Source: Company accounts

“This will be an enormous source of relief to those who invest in Vodafone directly or indirectly through an income fund or a tracker fund designed to follow the FTSE 100, since the telco is the thirteenth biggest company in the UK’s premier index by market cap and its ninth biggest payer in cash dividend terms, based on their last full-year payment.

    2019 Dividend (£ million) 2019 % of FTSE total payment 2020?
1 Royal Dutch Shell 11,612 15.7% Cut Q1
2 BP 6,491 8.8% Held Q1
3 British American Tobacco 4,826 6.5% Holding pay-out ratio 
4 HSBC 4,755 6.4% Passed Q1
5 GlaxoSmithKline 3,991 5.4% Held Q1
6 Rio Tinto 3,729 5.0%  
7 AstraZeneca 2,866 3.9% Paid H2 2019
8 BHP Group 2,190 3.0%  
9 Vodafone 2,032 3.2% Paying H2 2019
10 Imperial Brands 1,955 2.6%  
11 National Grid 1,710 2.3%  
12 Unilever 1,668 2.3% Paying Q1 2020
13 Diageo 1,628 2.2% Paid H1 2020 
14 Reckitt Benckiser 1,239 1.7%  
15 Anglo American 1,168 1.6% Paid H2 2019
16 Legal and General 1,048 1.4% Paying 2019 H2
17 Prudential 939 1.3% Paying 2019 H2
18 Tesco 896 1.2% Increased H2 2019
19 RELX 886 1.2% Paying 2019 H2
20 Evraz 845 1.1%  

Source: Company accounts

“However, shareholders must stay on their guard. Vodafone’s outlook statement warns of a possible hit to income from roamed, cross-border calls and data use thanks to the collapse in international travel and also the danger that some customers may find it harder to pay their bills, if they have been furloughed or lost their job.
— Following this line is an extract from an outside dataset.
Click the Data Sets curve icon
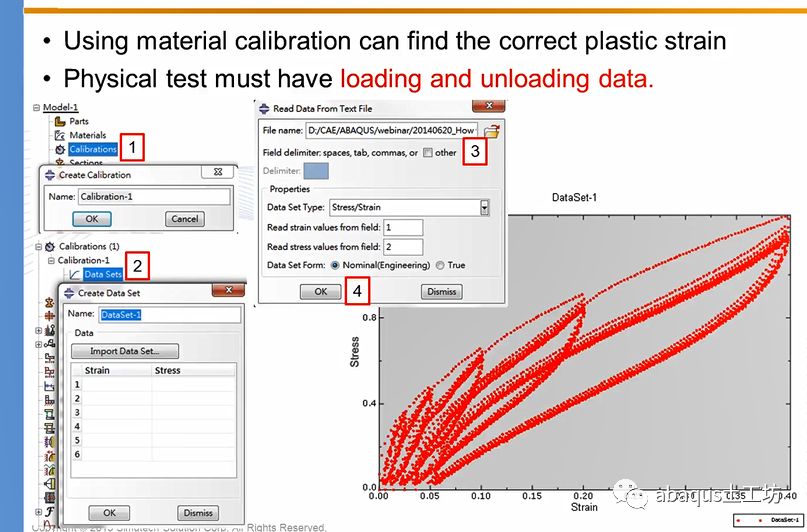 75,274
In addition, key markets such as Germany, Italy, Spain and the UK remain fiercely competitive and – in theory – the UK is due to hold its spectrum auction of 5G mobile services in the second half of this year, which could be a further drain on cash, especially as prior European auctions drew bids that were higher than expected.

“As a result, Vodafone is steering expectations gently lower for its preferred performance metrics of adjusted earnings before interest, taxes, depreciation and amortisation (EBITDA) and its definition of free cash flow, before spectrum costs.
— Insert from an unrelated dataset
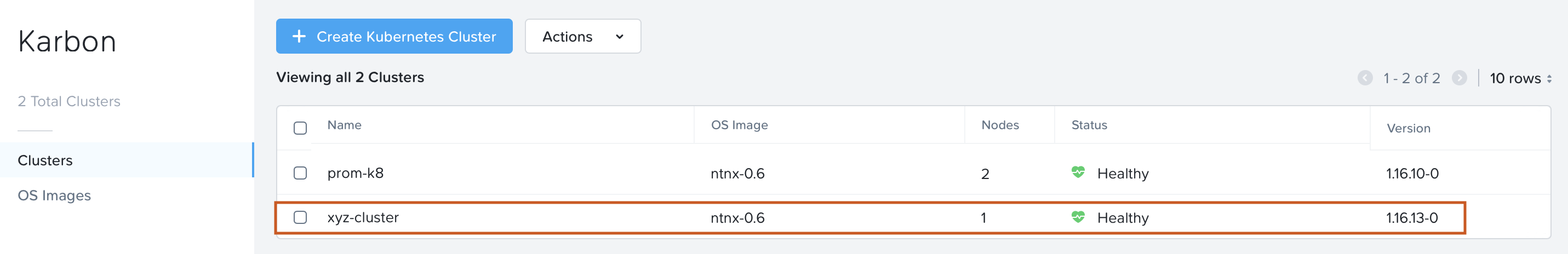
Task: Toggle the select-all clusters checkbox
Action: (x=300, y=128)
Source: Company accounts, company outlook statement in full-year 2020 results. Financial year to March.

“Vodafone also has a huge debt pile of some €42 billion, on an adjusted basis, something which is looking to tackle through asset disposals and the proposed spin-off of its European tower masts business, as well management of capital spending through network infrastructure sharing deals for 5G services. Yet as Shell has made clear, asset disposals and capex optimisation can only take you so far when it comes to paying a dividend and it still feels as if Vodafone is having to work hard to generate sufficient cash to keep the dividend truly comfortable. The UK’s 5G auction, whenever it happens, could be the next key test.

“Growth prospects for the payment feel limited as a result and history shows that over the long term it is those companies which prove capable of consistently providing dividend increases that provide the best share price performance and total returns, rather than those that have to fight hard to defend an already fat pay-out. Vodafone’s unchanged dividend is a clear source of relief for investors today but whether it translates into a sustained rally in the shares from 12-year lows remains to be seen.”

These articles are for information purposes only and are not a personal recommendation or advice.